### [EXERCISE INSTRUCTIONS]
Which lines in the material below contain the string "link", matching case? Show each of them in full.

### [RECORDS PROVIDED]
· · · ·

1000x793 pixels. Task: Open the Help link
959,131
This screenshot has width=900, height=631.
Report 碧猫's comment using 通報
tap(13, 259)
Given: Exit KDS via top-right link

· · · ·

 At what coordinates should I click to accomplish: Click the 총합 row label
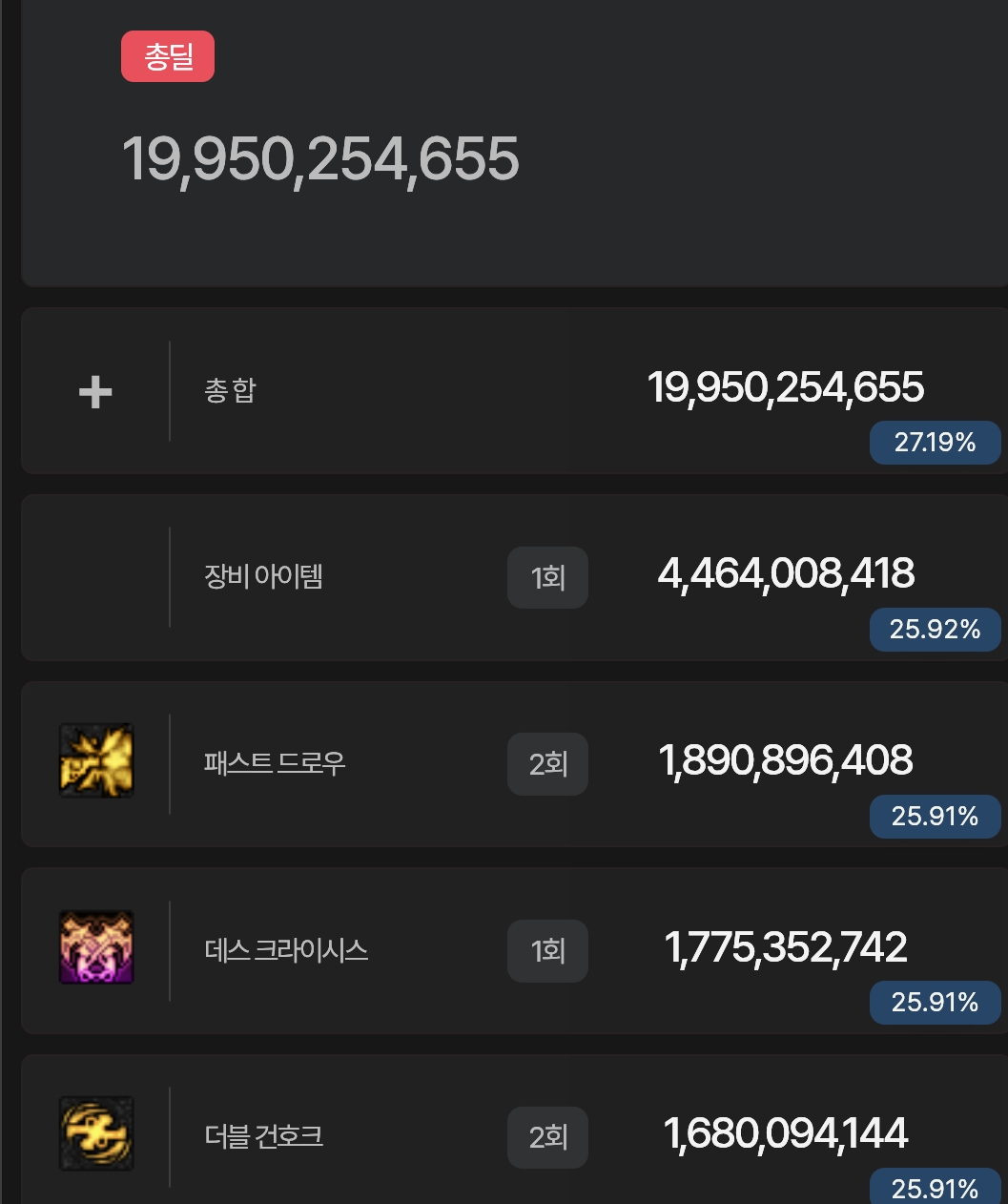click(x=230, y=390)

· · · ·

### [OUTPUT OF THE EXERCISE]
1000x793 pixels. Task: Open the Help link
Given: Exit KDS via top-right link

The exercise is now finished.